--- SUPPLIED PASSAGE ---

The way I described this may be raw and messy, I know, but I hope the idea will find the support.
The extended primitive restart functionality will let the meshes to be constructed with primitives of different types and greatly simplify their drawing and storing in files. The quntity of gl*DrawElements* calls required to draw a single mesh will be reduced to 1 single call as all required information may be stored right in the GL_ELEMENT_ARRAY_BUFFER making the "mode" parameter of a set of gl*DrawElements* functions obsolete.

mhagain
06-13-2014, 04:27 AM
Actually strips have not been the most optimal primitive type for a long time. glDrawElements with GL_TRIANGLES is preferred (you can arrange the data in strip order if you wish, but you don't have to). id software pushed this as the optimal path for Quake III (in 1999), they give better vertex reuse, and this has been what vendors optimize around. See also http://tomsdxfaq.blogspot.ie/2005_12_01_archive.html


Let me say this just once, because academics are still spending time and money researching this subject. You're wasting your time. Strips are obsolete - they are optimising for hardware that no longer exists. Indexed vertex caches are much better at this than non-indexed strips, and the hardware is totally ubiquitous. Please go and spend your time and money researching something more interesting.

The exception is if you're talking about a mobile device where you know that strips are still preferred, but that's OpenGL ES, not OpenGL

Yandersen
06-13-2014, 07:24 AM
"...Indexed vertex caches are much better at this than non-indexed strips..." - what I see here is a comparison between indexed way of drawing of the most unoptimal primitives (GL_TRIANGLES) vs indexed GL_TRIANGLE_STRIPS - this emphasizes the performance gain from vertex post-processing cache, it has nothing to do with the actual type of the primitive. If the comparison will be made between indexed drawing of both of those types, no doubt strips will win. Well, at least the size of the index buffer will be smaller.

--- DATA RECORDS ---

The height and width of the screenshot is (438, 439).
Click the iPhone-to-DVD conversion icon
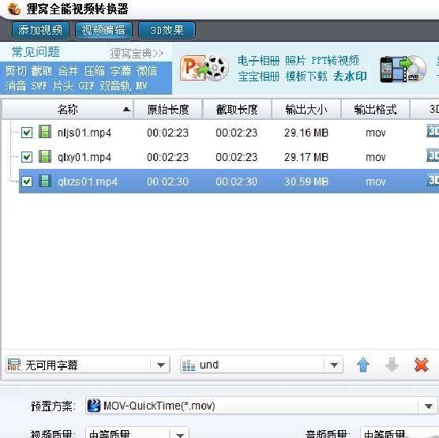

---
--- DATA RECORDS ---

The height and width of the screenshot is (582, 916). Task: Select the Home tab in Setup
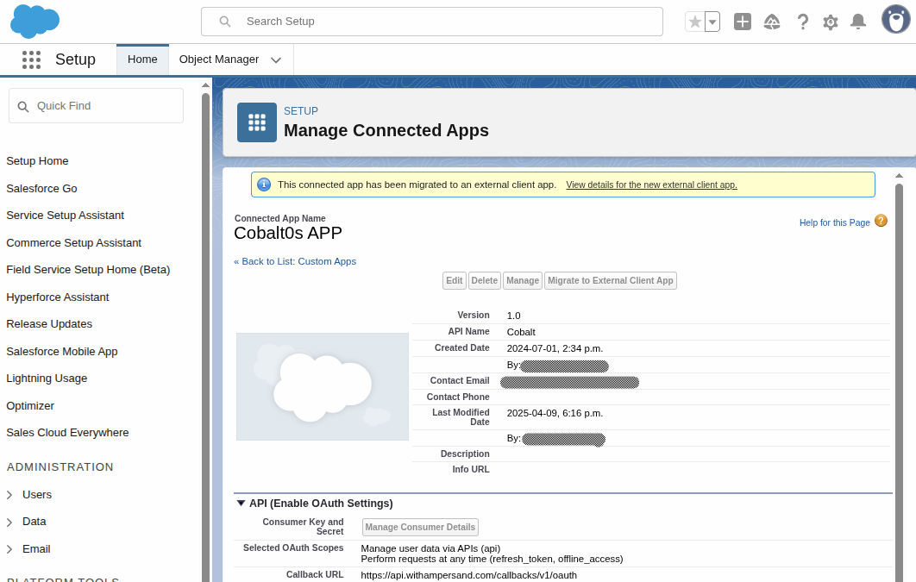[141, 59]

---

* **WHAT IS EXPECTED**
Write the next part of the forum thread on triangle strips and primitive restart, picking up right after its final sentence.

* **OUTPUT OF THE EXERCISE**
Drawing 2 connected triangles independently will require 6 invocations of a vertex shader, but if they are drawn using GL_TRIANGLE_FAN or GL_TRIANGLE_STRIPS, there will be only 4 invocations. Well, with the help of vertex post-processing cache the number of vertex shader invocations may be equal to the number of processed vertices, yes, but still there is a gain achieved by the reduction of the index buffer size, as triangles take 3*n indices and strips (or fans) take 2+n+1 indices (including the PRI), so if there is 2 or more connected triangles in a mesh, it is better to use strips or fan primitive to draw them. And in most cases any triangle in a mesh has at least 3 neighbors.

mbentrup
06-13-2014, 11:05 AM
Drawing 2 connected triangles independently will require 6 invocations of a vertex shader, but if they are drawn using GL_TRIANGLE_FAN or GL_TRIANGLE_STRIPS, there will be only 4 invocations. Well, with the help of vertex post-processing cache the number of vertex shader invocations may be equal to the number of processed vertices, yes, but still there is a gain achieved by the reduction of the index buffer size, as triangles take 3*n indices and strips (or fans) take 2+n+1 indices (including the PRI), so if there is 2 or more connected triangles in a mesh, it is better to use strips or fan primitive to draw them. And in most cases any triangle in a mesh has at least 3 neighbors.

For a vertex cache of size 2 or more there will be only 4 invocations for indexed triangles either.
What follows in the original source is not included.